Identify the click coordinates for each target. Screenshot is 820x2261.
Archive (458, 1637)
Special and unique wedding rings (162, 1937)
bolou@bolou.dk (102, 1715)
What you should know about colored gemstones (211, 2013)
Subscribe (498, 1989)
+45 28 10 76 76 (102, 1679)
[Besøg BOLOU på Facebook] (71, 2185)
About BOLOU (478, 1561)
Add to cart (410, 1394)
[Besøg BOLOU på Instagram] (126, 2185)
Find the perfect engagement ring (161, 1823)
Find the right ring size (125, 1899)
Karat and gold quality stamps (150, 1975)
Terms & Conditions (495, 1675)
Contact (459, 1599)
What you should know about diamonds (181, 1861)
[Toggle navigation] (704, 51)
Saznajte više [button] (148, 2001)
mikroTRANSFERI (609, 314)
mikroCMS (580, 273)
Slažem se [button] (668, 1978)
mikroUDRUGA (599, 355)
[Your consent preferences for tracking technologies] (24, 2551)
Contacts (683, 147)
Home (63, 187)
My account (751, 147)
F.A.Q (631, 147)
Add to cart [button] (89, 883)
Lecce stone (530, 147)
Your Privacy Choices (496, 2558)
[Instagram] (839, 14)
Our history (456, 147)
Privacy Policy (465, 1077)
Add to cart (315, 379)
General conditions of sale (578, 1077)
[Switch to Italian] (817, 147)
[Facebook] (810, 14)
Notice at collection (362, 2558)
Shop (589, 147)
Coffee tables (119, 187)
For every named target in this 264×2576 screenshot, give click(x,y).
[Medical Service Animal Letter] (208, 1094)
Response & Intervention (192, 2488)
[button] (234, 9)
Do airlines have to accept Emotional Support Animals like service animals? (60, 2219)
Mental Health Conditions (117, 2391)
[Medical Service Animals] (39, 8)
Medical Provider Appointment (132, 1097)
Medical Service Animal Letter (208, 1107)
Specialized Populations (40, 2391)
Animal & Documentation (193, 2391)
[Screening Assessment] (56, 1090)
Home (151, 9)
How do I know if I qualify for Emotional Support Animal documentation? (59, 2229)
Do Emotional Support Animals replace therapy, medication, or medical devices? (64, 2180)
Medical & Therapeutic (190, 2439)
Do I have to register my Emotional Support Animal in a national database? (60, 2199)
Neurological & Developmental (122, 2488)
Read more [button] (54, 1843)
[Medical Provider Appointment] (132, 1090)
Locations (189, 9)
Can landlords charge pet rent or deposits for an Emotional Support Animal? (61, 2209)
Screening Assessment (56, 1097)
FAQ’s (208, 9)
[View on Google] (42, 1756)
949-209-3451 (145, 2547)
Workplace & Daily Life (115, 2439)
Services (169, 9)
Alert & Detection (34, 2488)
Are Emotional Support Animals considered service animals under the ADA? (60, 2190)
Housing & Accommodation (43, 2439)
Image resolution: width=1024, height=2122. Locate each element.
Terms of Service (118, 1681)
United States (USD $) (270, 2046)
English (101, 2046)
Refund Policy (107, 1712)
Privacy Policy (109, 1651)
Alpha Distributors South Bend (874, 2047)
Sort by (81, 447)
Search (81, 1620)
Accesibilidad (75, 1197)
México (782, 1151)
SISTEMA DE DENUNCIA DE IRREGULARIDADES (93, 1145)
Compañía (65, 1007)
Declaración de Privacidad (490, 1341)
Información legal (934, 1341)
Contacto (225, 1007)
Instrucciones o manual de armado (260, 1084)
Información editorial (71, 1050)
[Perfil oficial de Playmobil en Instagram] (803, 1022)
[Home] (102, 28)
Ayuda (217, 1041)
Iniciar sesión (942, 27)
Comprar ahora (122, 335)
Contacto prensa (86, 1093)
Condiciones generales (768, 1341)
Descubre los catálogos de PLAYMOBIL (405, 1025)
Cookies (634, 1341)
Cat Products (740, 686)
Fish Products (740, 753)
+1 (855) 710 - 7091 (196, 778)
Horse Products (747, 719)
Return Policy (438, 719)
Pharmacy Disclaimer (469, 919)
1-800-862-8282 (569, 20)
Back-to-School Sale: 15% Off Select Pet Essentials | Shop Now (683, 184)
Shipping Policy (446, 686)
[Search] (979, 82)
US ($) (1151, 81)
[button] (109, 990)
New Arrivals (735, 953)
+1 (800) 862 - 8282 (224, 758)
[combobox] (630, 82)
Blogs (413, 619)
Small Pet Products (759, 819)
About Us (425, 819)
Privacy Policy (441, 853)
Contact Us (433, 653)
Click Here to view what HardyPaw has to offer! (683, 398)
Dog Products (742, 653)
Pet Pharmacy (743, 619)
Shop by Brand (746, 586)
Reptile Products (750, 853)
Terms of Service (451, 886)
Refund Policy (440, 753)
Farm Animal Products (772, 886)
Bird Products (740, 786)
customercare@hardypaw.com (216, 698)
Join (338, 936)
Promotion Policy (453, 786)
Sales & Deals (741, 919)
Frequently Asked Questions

===============

ASSIGNMENT » Search the data above for the string "Find" and return every line that has it.

EXERCISE RESPONSE »
Find the perfect engagement ring (161, 1823)
Find the right ring size (125, 1899)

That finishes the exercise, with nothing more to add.